Kronik kasık ağrısının ameliyatla düzeltilmesi açık onlay yama formülüyle yapılmış onarımlardan sonra nispeten daha kolaydır. Yamanın ya da dikişin ağrıya neden olduğu nahiyeyi velev noktayı tespit etmek daha kolaydır ve buradaki dikiş çözülerek ya da yama kesimi çıkarılarak hastaya ağrısız bir hayat sağlanabilir.
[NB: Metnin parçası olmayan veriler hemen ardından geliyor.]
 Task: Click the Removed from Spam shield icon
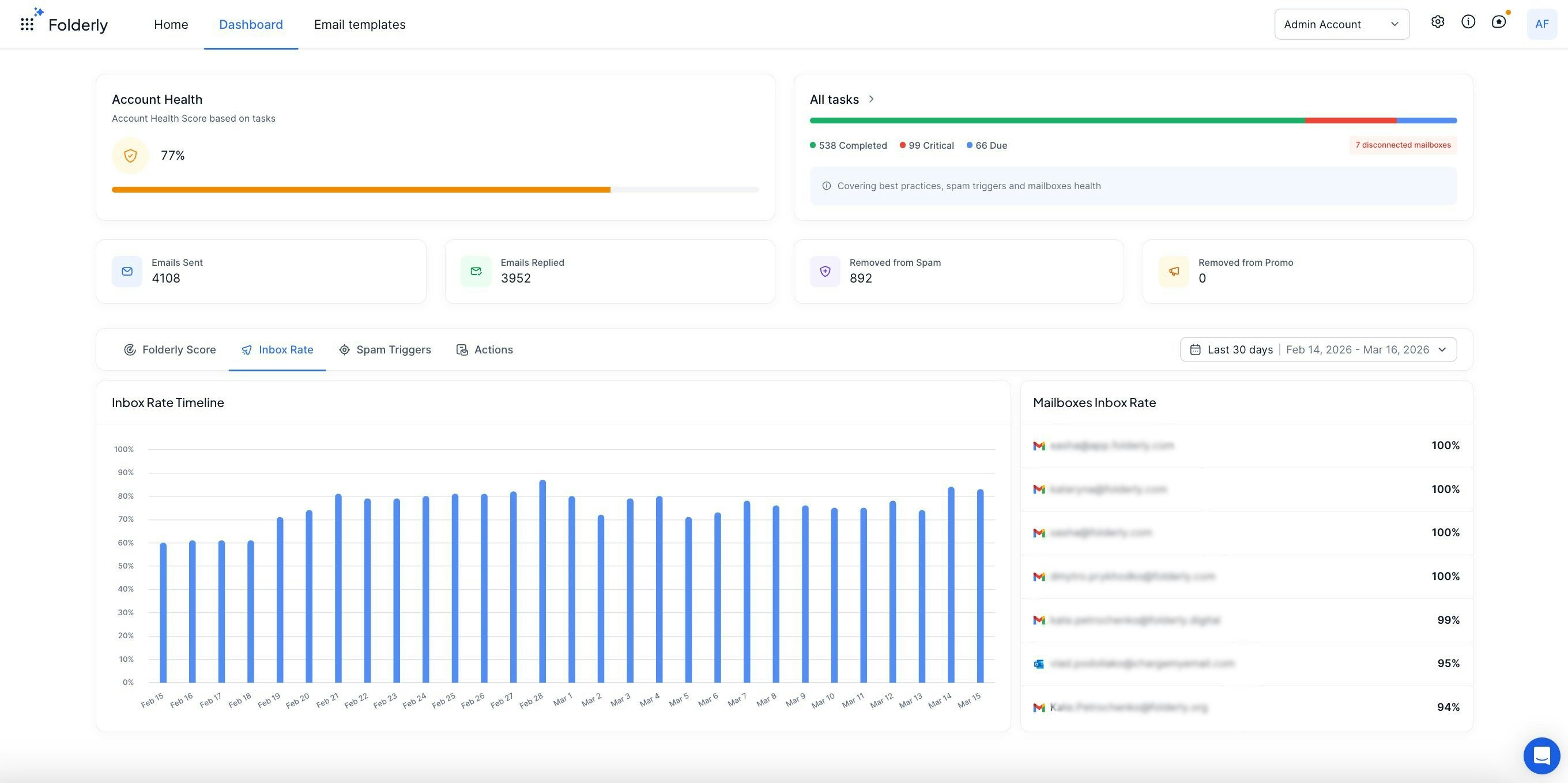[825, 272]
Lakin örtülü (endoskopik/laparoskopik) onarımlarda yama karın içinde ve yamayı tespit eden dikiş ve zımbalar daha derinde olduğu için tedavi nispeten zordur.
Kasık fıtıkları sonrasında görülen ve konservatif tedavi seçeneklerine karşılık vermeyen kronik ağrıda ise yamanın aşikâr bir kesime bası ile ağrı oluşturması nadirdir; bu nedenle yamanı o kısmının çıkarılması ile şifa sağlanması pek mümkün değildir. Velev birden fazla olguda yamanın tamamının çıkarılması bile ağrıyı sonlandırmaya yetmez. Nöropatik ağrılarda bölgesel sonların büsbütün çıkarılması en gerçek ve dinamik yaklaşımdır. “Triple neurectomy” ismi verilen bu cerrahi teşebbüs Lichtenstein Fıtık Enstitüsü yöneticisi Prof. Amid tarafından tanımlanmış ve nispeten yaygın tasarruf yeri bulmuştur. Tarafımızdan da uygulanan bu ameliyatın sonuçları yüz güldürücüdür. Bu ameliyat lokal yahut umumî anestezi ile yapılabilir. Çok yeterli anatomi malumatı gerektiren bu cerrahi teşebbüste kesimdeki her üç had (ilioinguinal had, the iliohipogastrik had ve genitofemoral sonun genital dalı) bulunarak çıkarılır (ilk iki hududun kaslar içinde proksimal kısımları da bulunarak yer hadlerine kadar takip edilir ve çıkarılır). Birçok vakada yamanın da çıkarılması elverişli olmaktadır. Yamanın toplanarak bir kitle oluşturduğu (meshoma) olgularda yama çıkarılması zaruridir. Bunun bölgesine tekrar yama yerleştirilip yerleştirilmeyeceği konusu açık değildir ve vakanın durumu ile cerrahın kararına bağlıdır.
Fıtık ameliyatlarından sonraki kronik ağrıyı yama pratiğine bağlayan birtakım kanıtlar ve birçok cerrah olmakla birlikte bugün için kanıta dayalı tıp boyutunda yama tatbiklerinin gerek nüks gerekse postoperatif kronik ağrı açısından doku-dikiş onarımlarına nazaran daha başarılı olduğu ve komplikasyon orantısının da daha düşük olduğu ortadadır. Bununla birlikte seçilmiş olgularda dikiş onarımlarının uygulanması alanında tercih olabilir. En değerli noktanın cerrahın deneyimi ve anatomi haberi olduğu gerçeği akılda tutulmalıdır.